You went to college to study sculpture and art history. How did you end up as a chef?

I got into a neighborhood (Jamaica Plain) kitchen when I was at art school and there was the same feeling as this place. It was my first kitchen experience and I fell in love with the kitchen. It was natural to me, the same sensibilities that you use when you create art is directly related to how you cook. To me, I was just trading in one studio environment for another. I’ve never looked back…I knew immediately that cooking was what I wanted to do.

The Plate is selling “handcrafted comfort food." This seems to be a very popular form of food at the moment, a return to a simpler style of cuisine?

Exactly. It’s about smokey tomato soup and a grilled sandwich. There are people who are happy to eat that every day for lunch and that makes me happy. There is something simple about comfort food; it crosses all cultural and economic levels. People cook because they like to feed others and comfort food strikes a chord with the current trend for nostalgia. It’s always been the way that I’ve liked to approach food, even with my other companies. I try to take classic American food and do it well.

Part of it is also a reaction to the mediocre food that a lot of fast-food companies put out. Let’s make a real egg sandwich on a homemade English muffin…fry the egg on a griddle a minute before it hits the muffin. That’s the real version, not one done in a factory!

How do you deal with customers that have become used to “grab and go” food?

We have to guide them through the fact that we are not a fast-food-restaurant. When I’m back there (pointing to the open kitchen), I’m curious as to what is going through their mind as they look at the menu. It’s been interesting to hear and see customers as we cook.

Despite only being open a few weeks, word of mouth seems to have spread through Milton. Do you think that your embrace of social media has helped with this?

It makes smart business sense. I am older than the social media generation and I didn’t use it in my last two companies. It has made a huge difference in getting people excited about our opening and highlighted the investment in the whole process. I didn’t realize that there would be so much interest in the start-up phase and what it actually takes to open a business. It’s been a great learning tool and one that we can use to show customers what we are producing. I wish I had more time to use it! 
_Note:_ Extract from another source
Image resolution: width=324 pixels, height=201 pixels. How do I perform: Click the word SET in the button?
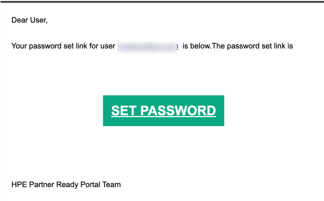[124, 111]
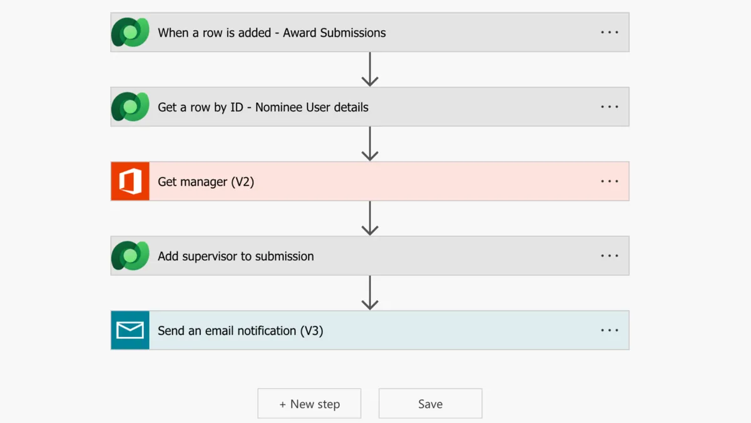Click mail envelope icon on email notification step
Screen dimensions: 751x423
tap(130, 330)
What is special about Milton?

I love its proximity to the city (Boston) and I feel that there is a diversity here that I really like. There is a strong community feeling, something that I have learned more in the last few weeks than I knew. In some ways, that might have made me more nervous about opening the doors if I had known how invested the neighborhood is in this area and I get the feeling that they have strong ideas and expectations.

As a new business owner yourself, what advice would you give anyone who is thinking about starting a business in Milton?

Milton needs more businesses that are small, personal and unique. We have our share of storefronts in the town taken up by merchants who aren’t doing anything for the community. They could be based anywhere but they occupy prime retail locations. There could be more innovative and unique businesses that would do well here. All of the local business owners have come in and made us feel welcome, that makes us feel good. There is strong core community of individually owned businesses that would be happy to see more unique merchants opening.

Is the first ‘Plate’?

(Laughs) You’re not the first person to ask me that. Right now, I really want to focus on this location and realize what it is we are going to be. There’s a lot more that we can do; we want to open a couple of nights a week and the community has said that they would like that to happen. At the same time, we can’t be everything to everybody. We have limited kitchen space but we seem to have struck a chord with our food that could easily go into other places.

We’re focused on being here; we want the food to be consistent, the quality to be great and to cook seasonally. We have only been open a few weeks but I do want to change some things. I am conscious that we are new; we will change…but a lot will stay just the same.